La mafia pakistana del caporalato dietro l'assassinio di Adnan Siddique a Caltanissetta - QdS

La mafia pakistana del caporalato dietro l’assassinio di Adnan Siddique a Caltanissetta

Giuseppe Lazzaro Danzuso

La mafia pakistana del caporalato dietro l’assassinio di Adnan Siddique a Caltanissetta

lunedì 08 Giugno 2020

Tra le ipotesi sull'efferato delitto, questa prende sempre più corpo. Il comandante provinciale dei Carabinieri conferma che la vittima "aveva denunciato minacce da parte degli accusati del delitto". Giudice, segretario della Cgil nissena, "Giustizia per Adnan, cittadino modello". Come la mafia pakistana in Italia sfrutta i connazionali: la situazione nelle Marche, in Trentino, Veneto, Emilia, Calabria e Sicilia. Il segretario della Cgil etnea, Rota, "'sindacato di strada' nei Comuni agricoli per contrastare il lavoro nero". L'esperienza del progetto SfruttaZero a Scordia, nel Catanese

Aveva lo stesso nome di un divo di Lollywood, la Mecca del cinema pakistana, Adnan Siddique, il giovane di 32 anni nato a Lahore e ucciso a Caltanissetta. A quanto accertato dagli investigatori, da suoi connazionali.

Contenuto dell'elenco:
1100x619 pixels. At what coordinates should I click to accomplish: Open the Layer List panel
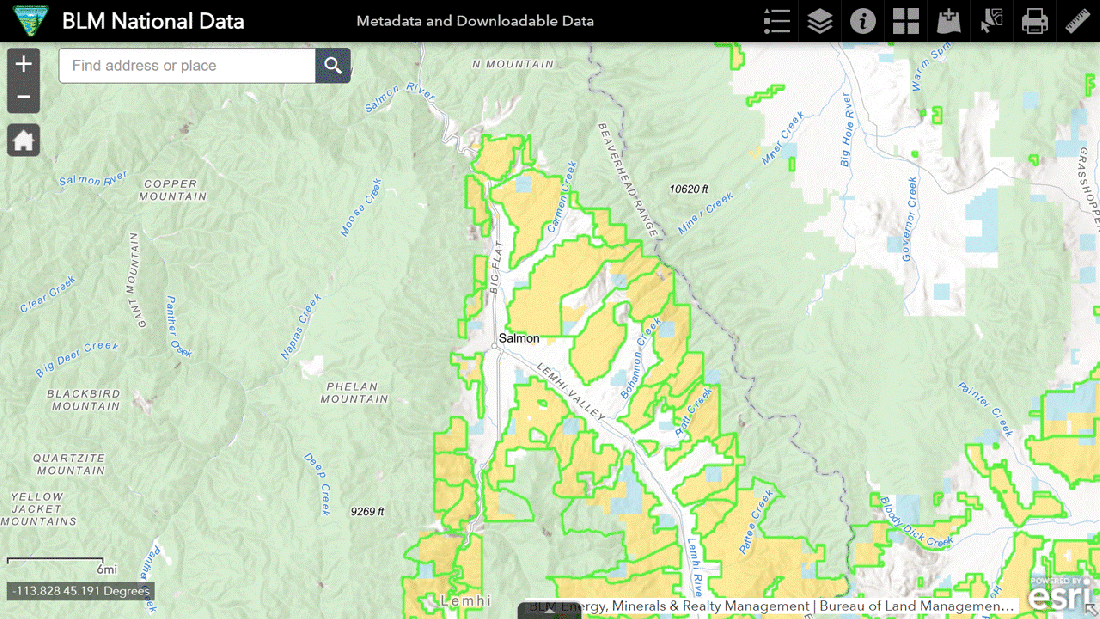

Obiettivo dell'esercizio: Estrai parola per parola dall'articolo sull'omicidio di Adnan Siddique il pezzo che parte dalle parole "lunedì 08 Giugno" e si ferma subito dopo "da suoi connazionali.".

Risposta all'esercizio:
lunedì 08 Giugno 2020

Tra le ipotesi sull'efferato delitto, questa prende sempre più corpo. Il comandante provinciale dei Carabinieri conferma che la vittima "aveva denunciato minacce da parte degli accusati del delitto". Giudice, segretario della Cgil nissena, "Giustizia per Adnan, cittadino modello". Come la mafia pakistana in Italia sfrutta i connazionali: la situazione nelle Marche, in Trentino, Veneto, Emilia, Calabria e Sicilia. Il segretario della Cgil etnea, Rota, "'sindacato di strada' nei Comuni agricoli per contrastare il lavoro nero". L'esperienza del progetto SfruttaZero a Scordia, nel Catanese

Aveva lo stesso nome di un divo di Lollywood, la Mecca del cinema pakistana, Adnan Siddique, il giovane di 32 anni nato a Lahore e ucciso a Caltanissetta. A quanto accertato dagli investigatori, da suoi connazionali.